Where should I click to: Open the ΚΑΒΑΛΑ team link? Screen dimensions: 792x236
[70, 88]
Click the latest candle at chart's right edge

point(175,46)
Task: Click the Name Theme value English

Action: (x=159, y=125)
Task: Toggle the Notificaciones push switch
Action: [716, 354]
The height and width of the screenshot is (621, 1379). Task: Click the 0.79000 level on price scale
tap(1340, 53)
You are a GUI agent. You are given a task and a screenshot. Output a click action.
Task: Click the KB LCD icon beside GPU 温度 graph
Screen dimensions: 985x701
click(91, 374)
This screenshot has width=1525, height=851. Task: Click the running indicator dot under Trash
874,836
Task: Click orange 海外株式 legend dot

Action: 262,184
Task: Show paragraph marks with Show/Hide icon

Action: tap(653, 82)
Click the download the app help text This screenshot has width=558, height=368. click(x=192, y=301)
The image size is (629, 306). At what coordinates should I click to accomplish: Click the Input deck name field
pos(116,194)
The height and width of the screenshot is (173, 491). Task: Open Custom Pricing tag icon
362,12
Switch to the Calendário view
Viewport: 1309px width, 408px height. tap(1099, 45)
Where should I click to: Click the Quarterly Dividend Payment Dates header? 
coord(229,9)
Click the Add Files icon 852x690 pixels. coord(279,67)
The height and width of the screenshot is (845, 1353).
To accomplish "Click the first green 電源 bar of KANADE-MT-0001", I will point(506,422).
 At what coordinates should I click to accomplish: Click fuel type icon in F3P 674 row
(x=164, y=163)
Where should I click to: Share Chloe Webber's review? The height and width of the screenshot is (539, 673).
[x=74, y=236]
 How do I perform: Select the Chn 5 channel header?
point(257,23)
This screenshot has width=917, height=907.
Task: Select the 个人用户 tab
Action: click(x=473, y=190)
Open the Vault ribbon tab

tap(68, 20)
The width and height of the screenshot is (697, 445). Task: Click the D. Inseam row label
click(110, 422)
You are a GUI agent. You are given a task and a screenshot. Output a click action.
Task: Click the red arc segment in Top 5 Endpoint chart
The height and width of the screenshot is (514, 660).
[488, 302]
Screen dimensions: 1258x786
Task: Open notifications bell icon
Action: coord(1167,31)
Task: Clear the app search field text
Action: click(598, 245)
◇ ◇ ◇
_Task to complete_: All of the entries should be output exactly as they appear above.

_Solution_:
Where should I click to: Open the ΚΑΒΑΛΑ team link? Screen dimensions: 792x236
[70, 88]
Click the latest candle at chart's right edge

point(175,46)
Task: Click the Name Theme value English

Action: (x=159, y=125)
Task: Toggle the Notificaciones push switch
Action: [716, 354]
The height and width of the screenshot is (621, 1379). Task: Click the 0.79000 level on price scale
tap(1340, 53)
You are a GUI agent. You are given a task and a screenshot. Output a click action.
Task: Click the KB LCD icon beside GPU 温度 graph
Screen dimensions: 985x701
click(91, 374)
This screenshot has width=1525, height=851. Task: Click the running indicator dot under Trash
874,836
Task: Click orange 海外株式 legend dot

Action: 262,184
Task: Show paragraph marks with Show/Hide icon

Action: tap(653, 82)
Click the download the app help text This screenshot has width=558, height=368. click(x=192, y=301)
The image size is (629, 306). At what coordinates should I click to accomplish: Click the Input deck name field
pos(116,194)
The height and width of the screenshot is (173, 491). Task: Open Custom Pricing tag icon
362,12
Switch to the Calendário view
Viewport: 1309px width, 408px height. tap(1099, 45)
Where should I click to: Click the Quarterly Dividend Payment Dates header? 
coord(229,9)
Click the Add Files icon 852x690 pixels. coord(279,67)
The height and width of the screenshot is (845, 1353).
To accomplish "Click the first green 電源 bar of KANADE-MT-0001", I will point(506,422).
 At what coordinates should I click to accomplish: Click fuel type icon in F3P 674 row
(x=164, y=163)
Where should I click to: Share Chloe Webber's review? The height and width of the screenshot is (539, 673).
[x=74, y=236]
 How do I perform: Select the Chn 5 channel header?
point(257,23)
This screenshot has width=917, height=907.
Task: Select the 个人用户 tab
Action: click(x=473, y=190)
Open the Vault ribbon tab

tap(68, 20)
The width and height of the screenshot is (697, 445). Task: Click the D. Inseam row label
click(110, 422)
You are a GUI agent. You are given a task and a screenshot. Output a click action.
Task: Click the red arc segment in Top 5 Endpoint chart
The height and width of the screenshot is (514, 660).
[488, 302]
Screen dimensions: 1258x786
Task: Open notifications bell icon
Action: coord(1167,31)
Task: Clear the app search field text
Action: click(598, 245)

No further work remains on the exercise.